Die ersten elektronischen Geräte wurden mit Elektronenröhren betrieben, da es damals noch keine Transistoren gab. Heute findet man Röhrengeräte nur noch als Restbestände oder unter Liebhabern. Ich habe die Zeit der Röhren nicht miterlebt und bis jetzt mit Röhren auch noch nichts gemacht. Trotzdem sind Kenntnisse über Elektronenröhren sehr interessant und vermitteln auch wichtige Grundlagen! Was ich bis jetzt darüber erfahren habe, habe ich zusammengestellt. Wer mehr wissen will, sollte unbedingt einmal Jogis Röhrenbude besuchen!



Funktion einer Röhre

Elektronenröhren bestehen aus einem (fast) luftleeren Glaskolben. In diesem befindet sich, genau wie in einer Glühlampe, ein Glühdraht. An diesem Glühdraht wird eine Spannung gelegt, so daß dieser glüht. Nun wird in diesem Glaskolben eine zweite Elektrode gebracht. Diese kann z. B. die Form einer Platte haben.
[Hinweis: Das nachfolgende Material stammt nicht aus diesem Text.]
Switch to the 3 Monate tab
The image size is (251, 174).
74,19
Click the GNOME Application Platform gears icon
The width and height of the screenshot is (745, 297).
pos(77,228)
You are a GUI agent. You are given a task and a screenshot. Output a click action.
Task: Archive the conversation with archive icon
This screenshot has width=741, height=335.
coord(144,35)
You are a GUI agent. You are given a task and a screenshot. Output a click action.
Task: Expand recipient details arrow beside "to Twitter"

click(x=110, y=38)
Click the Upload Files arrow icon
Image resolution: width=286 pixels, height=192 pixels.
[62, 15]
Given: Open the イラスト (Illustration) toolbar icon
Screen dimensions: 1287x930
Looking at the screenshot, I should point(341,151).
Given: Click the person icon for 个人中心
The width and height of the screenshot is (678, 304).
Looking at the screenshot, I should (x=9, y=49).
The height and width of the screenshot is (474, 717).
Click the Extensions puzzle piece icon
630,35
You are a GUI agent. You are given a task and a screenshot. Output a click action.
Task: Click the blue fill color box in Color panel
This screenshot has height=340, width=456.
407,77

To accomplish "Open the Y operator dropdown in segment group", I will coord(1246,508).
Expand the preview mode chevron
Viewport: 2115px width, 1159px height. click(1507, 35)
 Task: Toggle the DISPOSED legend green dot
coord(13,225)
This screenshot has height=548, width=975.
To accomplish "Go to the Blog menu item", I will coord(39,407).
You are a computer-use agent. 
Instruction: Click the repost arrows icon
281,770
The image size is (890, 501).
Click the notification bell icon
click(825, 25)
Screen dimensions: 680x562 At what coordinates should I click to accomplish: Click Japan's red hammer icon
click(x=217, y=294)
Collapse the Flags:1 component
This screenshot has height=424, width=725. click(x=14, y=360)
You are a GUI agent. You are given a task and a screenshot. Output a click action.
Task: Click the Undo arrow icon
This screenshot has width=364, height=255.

Legt man zwischen dieser zweiten Elektrode und dem Glühdraht ebenfalls eine Spannung, so fließt durch den Glaskolben ein elektrischer Strom. Wie kommt dieser zustande? Aus dem Glüdraht treten im luftleeren Raum Elektronen aus. Ist der Pol der zweiten Elektrode positiv, so werden die Elektronen von der zweiten Elektrode angezogen und bewegen sich zu ihr hin. Die Spannung am Glühdraht liefert laufend neue Elektronen nach, so daß zwischen Glühdraht und der zweiten Elektrode ein Strom fließt. Diesen Effekt bezeichnet man auch als Edisoneffekt.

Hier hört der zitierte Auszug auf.